DOCUMENT EXTRACT |
Photograph: Gina Randall / Public Domain
Think of this type of clicker (pictured above) as being similar to the way you use a battery-operated RC helicopter or drone. The clicker system uses radio frequency that is more conducive to larger classrooms with more students. And it can work two ways. However, they tend to be more expensive, and can be plagued by interference from other nearby electronic devices that operate on the same radio frequency. With multiple technology devices operating on radio frequencies, many of which can be found in classrooms and on students, the use of radio clickers can be difficult in some schools.
The most recent evolution in clicker technology, available through providers like Top Hat, is using a mobile device that the student already owns as the clicker for recording responses. The benefit with this clicker system is that the student can use their own device versus incurring additional costs, although it does require that every student in the class has a mobile device for participating when the teacher poses a question. Not every student will have a smartphone, but everyone should have at least a tablet, laptop, Chromebook, or even a cell phone with SMS capabilities. These all can be used as a student response system for submitting answers to a multiple choice question, or others.

DATASET CONTENT |
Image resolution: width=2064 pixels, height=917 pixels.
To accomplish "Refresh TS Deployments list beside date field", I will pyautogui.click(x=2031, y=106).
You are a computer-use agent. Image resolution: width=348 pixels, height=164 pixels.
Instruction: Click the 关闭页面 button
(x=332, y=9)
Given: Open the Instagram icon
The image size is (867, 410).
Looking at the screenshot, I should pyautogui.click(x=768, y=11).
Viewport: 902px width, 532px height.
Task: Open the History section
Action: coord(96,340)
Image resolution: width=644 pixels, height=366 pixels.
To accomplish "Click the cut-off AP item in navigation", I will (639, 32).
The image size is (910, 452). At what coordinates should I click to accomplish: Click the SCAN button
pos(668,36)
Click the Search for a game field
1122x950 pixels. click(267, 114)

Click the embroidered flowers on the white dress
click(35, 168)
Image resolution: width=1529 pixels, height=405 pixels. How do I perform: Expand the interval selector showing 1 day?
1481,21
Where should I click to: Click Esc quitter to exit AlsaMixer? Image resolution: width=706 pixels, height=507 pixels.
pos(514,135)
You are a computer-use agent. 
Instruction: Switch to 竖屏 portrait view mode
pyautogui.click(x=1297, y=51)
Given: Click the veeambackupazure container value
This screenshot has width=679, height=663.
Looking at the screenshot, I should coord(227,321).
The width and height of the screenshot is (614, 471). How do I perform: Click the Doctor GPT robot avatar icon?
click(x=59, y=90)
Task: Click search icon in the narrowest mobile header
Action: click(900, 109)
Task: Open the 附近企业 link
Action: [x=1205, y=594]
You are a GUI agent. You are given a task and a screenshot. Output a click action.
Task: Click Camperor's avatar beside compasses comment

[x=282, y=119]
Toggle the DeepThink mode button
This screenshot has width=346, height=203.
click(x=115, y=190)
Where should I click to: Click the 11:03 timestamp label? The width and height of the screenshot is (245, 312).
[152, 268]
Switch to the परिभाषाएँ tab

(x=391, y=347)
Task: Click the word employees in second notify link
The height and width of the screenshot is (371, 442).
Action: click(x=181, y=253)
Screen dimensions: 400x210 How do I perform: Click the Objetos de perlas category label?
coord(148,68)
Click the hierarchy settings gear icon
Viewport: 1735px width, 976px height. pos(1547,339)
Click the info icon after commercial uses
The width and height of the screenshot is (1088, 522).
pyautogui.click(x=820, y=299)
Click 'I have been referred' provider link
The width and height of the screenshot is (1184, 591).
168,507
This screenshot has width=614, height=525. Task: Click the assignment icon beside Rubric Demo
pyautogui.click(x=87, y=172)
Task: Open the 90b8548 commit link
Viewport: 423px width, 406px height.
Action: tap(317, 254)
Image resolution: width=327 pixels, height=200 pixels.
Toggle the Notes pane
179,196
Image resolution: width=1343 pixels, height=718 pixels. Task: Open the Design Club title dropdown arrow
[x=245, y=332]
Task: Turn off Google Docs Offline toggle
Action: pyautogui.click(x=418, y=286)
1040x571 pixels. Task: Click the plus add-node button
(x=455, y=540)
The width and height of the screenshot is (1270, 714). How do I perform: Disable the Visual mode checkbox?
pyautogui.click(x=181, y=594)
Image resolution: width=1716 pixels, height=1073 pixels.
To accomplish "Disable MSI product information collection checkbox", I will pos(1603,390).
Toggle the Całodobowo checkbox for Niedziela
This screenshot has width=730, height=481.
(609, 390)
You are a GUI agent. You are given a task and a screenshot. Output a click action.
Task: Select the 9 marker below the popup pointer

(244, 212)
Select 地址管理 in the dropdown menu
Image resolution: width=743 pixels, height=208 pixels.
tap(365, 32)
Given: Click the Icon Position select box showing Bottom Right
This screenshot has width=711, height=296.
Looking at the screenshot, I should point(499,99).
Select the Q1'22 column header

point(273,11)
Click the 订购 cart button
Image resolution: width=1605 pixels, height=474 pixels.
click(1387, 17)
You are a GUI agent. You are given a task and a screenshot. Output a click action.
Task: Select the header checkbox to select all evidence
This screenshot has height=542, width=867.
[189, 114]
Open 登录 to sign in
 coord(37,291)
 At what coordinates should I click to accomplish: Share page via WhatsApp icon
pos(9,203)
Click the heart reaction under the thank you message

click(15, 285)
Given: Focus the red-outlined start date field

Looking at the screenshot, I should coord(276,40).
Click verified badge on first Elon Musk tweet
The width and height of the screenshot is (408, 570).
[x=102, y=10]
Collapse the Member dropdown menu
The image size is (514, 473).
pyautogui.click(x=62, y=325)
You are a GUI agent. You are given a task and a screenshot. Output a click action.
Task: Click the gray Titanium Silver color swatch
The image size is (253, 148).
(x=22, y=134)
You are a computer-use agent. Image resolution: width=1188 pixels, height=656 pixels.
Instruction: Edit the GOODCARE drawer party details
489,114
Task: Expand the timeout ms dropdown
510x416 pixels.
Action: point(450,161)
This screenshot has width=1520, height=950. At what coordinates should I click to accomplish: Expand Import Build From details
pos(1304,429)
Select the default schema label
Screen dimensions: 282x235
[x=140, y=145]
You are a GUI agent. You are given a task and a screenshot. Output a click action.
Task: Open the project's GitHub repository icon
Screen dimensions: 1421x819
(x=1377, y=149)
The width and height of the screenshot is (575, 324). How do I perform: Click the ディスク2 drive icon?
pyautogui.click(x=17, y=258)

TASK LIST |
a) Summarize the passage on classroom clickers in two sentences.
b) Carry on the passage on classroom clickers from its last sentence.
The records have no connection to the passage on classroom clickers.

EXPECTED RESULTS |
a) Radio-frequency clickers suit larger classrooms and can work two ways, but they tend to cost more and can suffer interference from nearby devices on the same frequency. The newest approach, offered by providers like Top Hat, lets students respond on mobile devices they already own, which avoids extra costs but requires every student in the class to have one.

b)
Phone-based clicker apps work in real-time, over the school’s Wi-Fi network, which means a robust network is needed to handle multiple simultaneous connections from active students as they submit their answers. This is especially so if other classrooms are using clickers at the same time. Many educators are migrating to this method of clicker system given its low cost of adoption, use of devices that students have on their person in class anyway, and seamless operation.
To get started with clickers (not including phone-based systems, which we’ll discuss further down) first you need to install a software system on the classroom computer to handle clicker inputs. Then, connect a signal receiver, either IR or RF, to which the clicked responses are beamed, to that same computer.
With anything but a phone-based system, students need to buy a clicker, which typically sells through campus bookstores for anywhere from $1 to $100, depending on what system the campus or specific instructor has chosen.
In class, once you pose a question and students click their responses, the selections are beamed to the receiver, the software tabulates the data and the results are displayed and potentially recorded. Results are anonymous, though the teacher can see which student provided which answer by linking the response to the serial number of the specific clicker or device. Having a screen set up and connected to the computer is useful so that results can be presented in class for all students to review. Since many lecture halls already have screens of some kind, implementation should be simple.
For the latest phone-based systems, no software or receiver device is required. But students must bring their own devices, download the respective app, and connect to the school’s WiFi network. The same system must, of course, be set up on the classroom computer, which should also be connected to the same WiFi network.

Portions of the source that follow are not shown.